■ **PROVIDED INFORMATION**:
▼

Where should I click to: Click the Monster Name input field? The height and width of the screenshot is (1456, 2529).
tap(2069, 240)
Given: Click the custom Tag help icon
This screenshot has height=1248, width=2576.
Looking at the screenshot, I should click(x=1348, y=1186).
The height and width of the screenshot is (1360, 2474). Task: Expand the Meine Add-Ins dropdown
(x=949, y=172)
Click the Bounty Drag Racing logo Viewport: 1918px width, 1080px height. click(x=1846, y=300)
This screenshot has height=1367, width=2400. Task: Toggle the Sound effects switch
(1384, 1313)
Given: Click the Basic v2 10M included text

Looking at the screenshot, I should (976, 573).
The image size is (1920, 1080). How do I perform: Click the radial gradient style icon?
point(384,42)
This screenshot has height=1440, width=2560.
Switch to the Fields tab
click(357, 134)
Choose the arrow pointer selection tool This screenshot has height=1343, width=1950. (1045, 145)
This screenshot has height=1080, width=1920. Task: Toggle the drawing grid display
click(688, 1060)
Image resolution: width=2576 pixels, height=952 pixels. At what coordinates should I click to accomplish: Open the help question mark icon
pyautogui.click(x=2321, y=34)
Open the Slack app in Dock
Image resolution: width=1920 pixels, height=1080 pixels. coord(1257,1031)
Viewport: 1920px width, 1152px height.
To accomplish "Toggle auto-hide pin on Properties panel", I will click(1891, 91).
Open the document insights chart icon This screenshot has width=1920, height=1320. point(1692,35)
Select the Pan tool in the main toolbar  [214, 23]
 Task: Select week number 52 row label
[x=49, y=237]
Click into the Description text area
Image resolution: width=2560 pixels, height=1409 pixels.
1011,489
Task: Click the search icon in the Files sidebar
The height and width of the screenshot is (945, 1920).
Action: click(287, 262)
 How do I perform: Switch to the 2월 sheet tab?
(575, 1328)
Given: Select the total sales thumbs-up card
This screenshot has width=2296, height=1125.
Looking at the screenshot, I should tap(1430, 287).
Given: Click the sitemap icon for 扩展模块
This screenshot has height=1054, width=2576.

▲

■ **TASK INSTRUCTIONS**: Make an exact transcription of the entries.

■ **WRITTEN SOLUTION**:
Where should I click to: Click the Monster Name input field? The height and width of the screenshot is (1456, 2529).
tap(2069, 240)
Given: Click the custom Tag help icon
This screenshot has height=1248, width=2576.
Looking at the screenshot, I should click(x=1348, y=1186).
The height and width of the screenshot is (1360, 2474). Task: Expand the Meine Add-Ins dropdown
(x=949, y=172)
Click the Bounty Drag Racing logo Viewport: 1918px width, 1080px height. click(x=1846, y=300)
This screenshot has height=1367, width=2400. Task: Toggle the Sound effects switch
(1384, 1313)
Given: Click the Basic v2 10M included text

Looking at the screenshot, I should (976, 573).
The image size is (1920, 1080). How do I perform: Click the radial gradient style icon?
point(384,42)
This screenshot has height=1440, width=2560.
Switch to the Fields tab
click(357, 134)
Choose the arrow pointer selection tool This screenshot has height=1343, width=1950. (1045, 145)
This screenshot has height=1080, width=1920. Task: Toggle the drawing grid display
click(688, 1060)
Image resolution: width=2576 pixels, height=952 pixels. At what coordinates should I click to accomplish: Open the help question mark icon
pyautogui.click(x=2321, y=34)
Open the Slack app in Dock
Image resolution: width=1920 pixels, height=1080 pixels. coord(1257,1031)
Viewport: 1920px width, 1152px height.
To accomplish "Toggle auto-hide pin on Properties panel", I will click(1891, 91).
Open the document insights chart icon This screenshot has width=1920, height=1320. point(1692,35)
Select the Pan tool in the main toolbar  [214, 23]
 Task: Select week number 52 row label
[x=49, y=237]
Click into the Description text area
Image resolution: width=2560 pixels, height=1409 pixels.
1011,489
Task: Click the search icon in the Files sidebar
The height and width of the screenshot is (945, 1920).
Action: click(287, 262)
 How do I perform: Switch to the 2월 sheet tab?
(575, 1328)
Given: Select the total sales thumbs-up card
This screenshot has width=2296, height=1125.
Looking at the screenshot, I should tap(1430, 287).
Given: Click the sitemap icon for 扩展模块
This screenshot has height=1054, width=2576.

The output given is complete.